You often need streams to trigger different behaviors on the data based on which streams triggers. This lessons shows how to use mapTo
to pass functions into the scan
operator and have completed control over you data.
[00:00] Right now, my stream is stuck with this one behavior in scan where it simply adds one to the count and returns a new object, but we can actually extract this out to make it more flexible and use different behaviors.
[00:12] If I cut this, and we'll call it inc. I'll just say assign it to this. I can easily make this a one line of code thing. I'll delete return, delete the curlies, and one line arrow functions that only return an object need parens around them or else it will treat the curly braces as a block. Just add the parens and you're fine.
[00:35] I can drop the inc in the scan, hit save, and I'll hit start, and stop, and we're good to go. Start and stop.

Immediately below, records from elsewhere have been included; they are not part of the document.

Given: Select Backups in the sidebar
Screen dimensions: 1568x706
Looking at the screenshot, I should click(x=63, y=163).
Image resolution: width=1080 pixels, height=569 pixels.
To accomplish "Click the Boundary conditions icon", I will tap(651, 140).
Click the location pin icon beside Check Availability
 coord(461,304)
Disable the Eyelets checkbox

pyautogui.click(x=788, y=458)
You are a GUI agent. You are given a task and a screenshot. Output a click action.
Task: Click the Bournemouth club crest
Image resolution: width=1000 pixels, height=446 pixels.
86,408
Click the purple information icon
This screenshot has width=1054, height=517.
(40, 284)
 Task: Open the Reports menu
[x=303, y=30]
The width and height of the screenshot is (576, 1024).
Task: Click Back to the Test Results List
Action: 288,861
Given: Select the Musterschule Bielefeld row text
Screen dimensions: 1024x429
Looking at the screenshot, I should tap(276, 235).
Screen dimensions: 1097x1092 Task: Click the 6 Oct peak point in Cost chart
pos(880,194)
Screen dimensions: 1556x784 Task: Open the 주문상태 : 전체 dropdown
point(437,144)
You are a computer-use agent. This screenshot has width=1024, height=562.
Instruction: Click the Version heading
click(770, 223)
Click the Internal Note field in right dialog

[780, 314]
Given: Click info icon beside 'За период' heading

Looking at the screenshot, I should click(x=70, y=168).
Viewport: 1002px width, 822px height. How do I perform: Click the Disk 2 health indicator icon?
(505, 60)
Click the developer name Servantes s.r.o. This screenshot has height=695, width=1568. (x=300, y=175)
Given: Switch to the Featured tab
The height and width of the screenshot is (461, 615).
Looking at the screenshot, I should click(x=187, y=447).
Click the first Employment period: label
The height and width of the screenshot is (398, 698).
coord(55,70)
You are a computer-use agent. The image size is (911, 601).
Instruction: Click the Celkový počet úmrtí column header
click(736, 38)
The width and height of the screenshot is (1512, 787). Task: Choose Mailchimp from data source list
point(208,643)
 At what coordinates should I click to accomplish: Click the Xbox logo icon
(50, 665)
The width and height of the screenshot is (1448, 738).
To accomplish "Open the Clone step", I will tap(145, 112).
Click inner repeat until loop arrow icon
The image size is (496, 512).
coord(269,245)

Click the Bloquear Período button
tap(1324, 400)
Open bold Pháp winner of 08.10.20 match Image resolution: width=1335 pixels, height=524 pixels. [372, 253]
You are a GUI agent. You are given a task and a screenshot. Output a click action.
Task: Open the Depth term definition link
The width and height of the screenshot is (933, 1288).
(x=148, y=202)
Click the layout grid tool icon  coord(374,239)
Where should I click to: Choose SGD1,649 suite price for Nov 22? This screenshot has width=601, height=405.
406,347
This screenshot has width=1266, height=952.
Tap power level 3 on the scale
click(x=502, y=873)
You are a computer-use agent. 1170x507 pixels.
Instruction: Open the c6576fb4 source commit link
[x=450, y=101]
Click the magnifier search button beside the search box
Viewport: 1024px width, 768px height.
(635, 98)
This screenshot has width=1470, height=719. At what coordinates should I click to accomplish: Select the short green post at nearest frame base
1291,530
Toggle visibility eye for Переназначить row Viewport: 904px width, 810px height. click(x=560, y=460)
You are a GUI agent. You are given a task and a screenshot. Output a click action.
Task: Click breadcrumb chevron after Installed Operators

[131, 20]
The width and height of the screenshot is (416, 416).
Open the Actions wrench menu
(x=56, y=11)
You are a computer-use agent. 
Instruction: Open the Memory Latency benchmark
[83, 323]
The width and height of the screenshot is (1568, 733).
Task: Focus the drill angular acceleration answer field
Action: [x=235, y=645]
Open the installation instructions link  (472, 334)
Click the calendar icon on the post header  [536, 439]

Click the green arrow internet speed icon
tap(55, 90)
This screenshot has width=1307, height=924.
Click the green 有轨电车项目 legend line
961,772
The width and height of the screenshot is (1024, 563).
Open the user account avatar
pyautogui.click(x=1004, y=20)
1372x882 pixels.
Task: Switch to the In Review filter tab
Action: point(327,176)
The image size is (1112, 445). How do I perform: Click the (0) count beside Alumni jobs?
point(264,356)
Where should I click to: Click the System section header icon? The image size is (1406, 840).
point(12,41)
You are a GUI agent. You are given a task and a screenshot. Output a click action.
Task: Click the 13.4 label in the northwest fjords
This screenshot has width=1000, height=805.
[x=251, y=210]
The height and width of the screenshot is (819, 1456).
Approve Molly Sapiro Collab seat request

[00:45] You can imagine if I had something like a reset behavior. We'll say reset, which instead of returning an object with a count plus one, we'll go ahead and return the original data. It will set it back to this. Then I can change this to reset, hit save, I'll hit start, and then this will just keep on logging out count zero as expected.
[01:08] What we need to do to make scan flexible enough to switch between these on its own is to pass a function down the stream. If I say I want the output of my current interval to map to a function, in this case increment, I would need to tell scan that now we have an accumulator and a current and that the current value is that function and the accumulator is that original state we started with.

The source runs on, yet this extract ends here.